Heureusement, au mois d'aout 97 une sollicitation vient le tirer de ses penchants élitistes: intrigué par la polymorphie de son oeuvre, Hubert Brodequin, chroniqueur de l'émission radiophonique girondine Les Pieds dans l'encrier, souhaite rencontrer Bann et le présenter à ses auditeurs. "C'est la coupe qui a fait déborder le vase" affirmera-t-il dans un état d'ébriété avancé. Brodequin, en effet, représente tout ce que Yaruch Bann méprise: une vision sèche, analytique, prétentieuse et stérile de la littérature, à des lieues des convictions qu'il redoute désormais de perdre. Alors il prépare son coup d'éclat.
Dans un premier temps, il demande un battement d'un mois avant l'émission, ce qu'on lui accorde. Puis, il s'enferme, et écrit.

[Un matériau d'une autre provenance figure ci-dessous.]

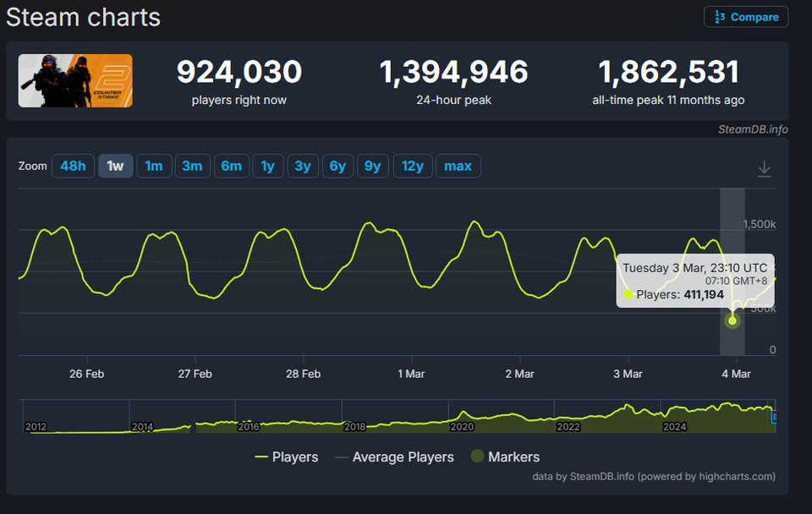Set chart zoom to 3m
This screenshot has height=514, width=812.
[x=192, y=166]
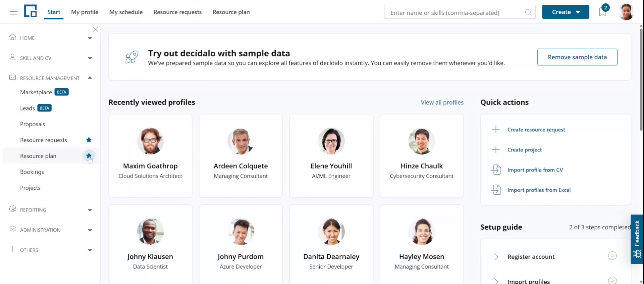Collapse the Resource Management section
644x284 pixels.
[90, 78]

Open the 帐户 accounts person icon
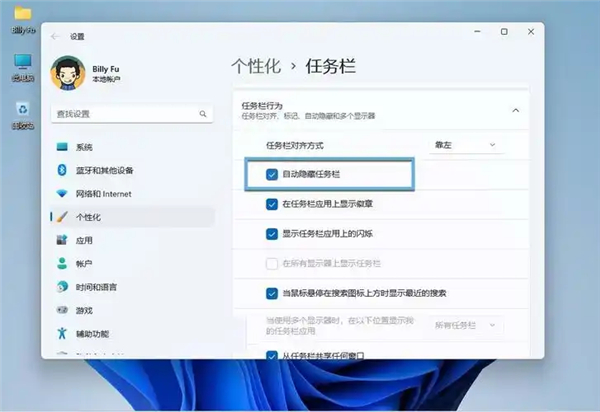pyautogui.click(x=62, y=263)
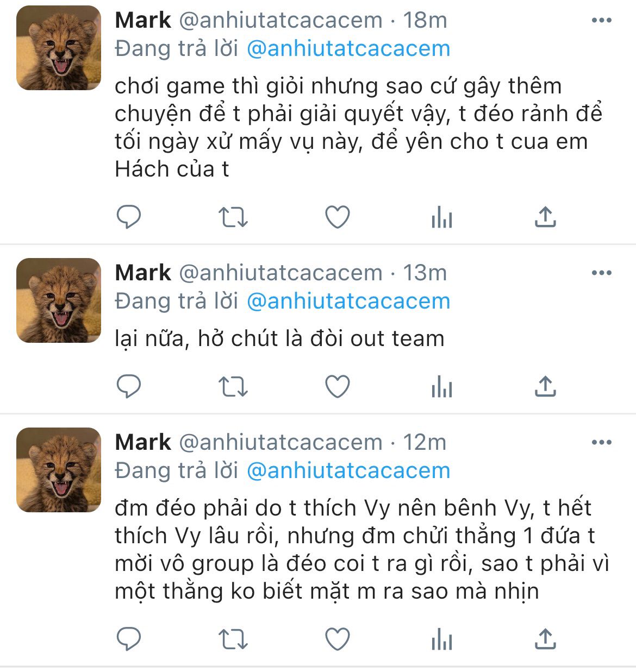Image resolution: width=636 pixels, height=672 pixels.
Task: Share the tweet posted 18m ago
Action: tap(545, 217)
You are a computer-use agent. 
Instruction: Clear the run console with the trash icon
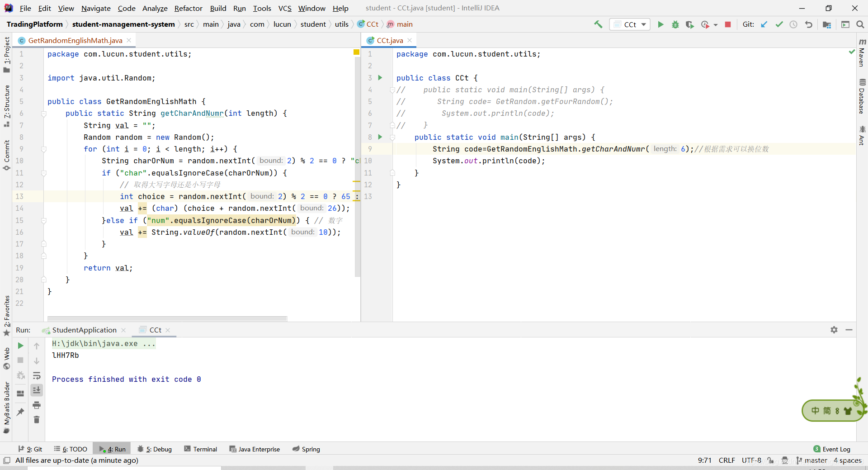coord(37,420)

Vient le jour de l'émission. D'entrée de jeu, Brodequin rappelle aux auditeurs les mouvances principales de sa bibliographie, le compare à une liste d'auteurs en respectant la parité morts/vivants, et le flatte au sujet de la respectabilité de sa prose.
Arrivent les questions. D'autres chroniqueurs sont là. On l'interroge sur l'image du père, la célébration des merveilles du monde, la place de la femme, les contextes historiques, et Bann se prête au jeu. Il dit ce qu'on attend de lui tout en restant général, flirte avec la psychanalyse, les gender studies, le post-modernisme, raconte deux ou trois anecdotes sur son rapport au gouvernement. Puis vient la question des influences.

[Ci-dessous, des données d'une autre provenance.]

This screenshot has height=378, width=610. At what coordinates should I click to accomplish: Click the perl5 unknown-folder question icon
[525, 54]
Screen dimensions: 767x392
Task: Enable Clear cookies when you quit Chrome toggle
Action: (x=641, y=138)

Bann n'attendait que ça. Il répond, le plus naturellement possible, quoiqu'en conservant le ton pincé et suffisant emprunté dès le début de l'émission:
-Mes influences? Elles sont multiples, bien sûr. Si je devais n'en mentionner que deux, je dirais James Bond et Dragon Ball Z.
Un rire général accueille sa réponse, et puis un silence brutal, parce que visiblement Bann ne plaisante pas. Hubert Brodequin, inquiet, rattrape le coup en mentionnant Ian Fleming, la grande époque des romans d'espionnage, mais non, Bann insiste: il parle de la franchise cinématographique, de Goldeneye et de son adaptation sur Nintendo 64. L'équipe tique mais la conversation s'éloigne. Brodequin tente de revenir à du "sérieux". Yaruch Bann reprend alors son personnage, joue le jeu à nouveau, puis saborde tout lorsqu'on l'interroge sur ses prochaines publications. Bafouillant d'enthousiasme, il parle de son dernier roman, dont il a justement emporté le manuscrit, et qu'il découvre aux yeux ébahis de Brodequin. En noir sur blanc sur la couverture, le titre fait horreur:
Panique au stade de France!
-Une enquête rigolote, bourrée de suspense et avec une fin qui surprend, dit Bann avec un air vendeur. En gros, poursuit-il bien que personne ne l'y encourage, quelqu'un disparaît, et il s'agit de le retrouver. Et il n'est pas impossible que ce quelqu'un soit un grand nom de la variété française. Le genre à avoir en lui un peu de Tennessee, si vous voyez ce que je veux dire.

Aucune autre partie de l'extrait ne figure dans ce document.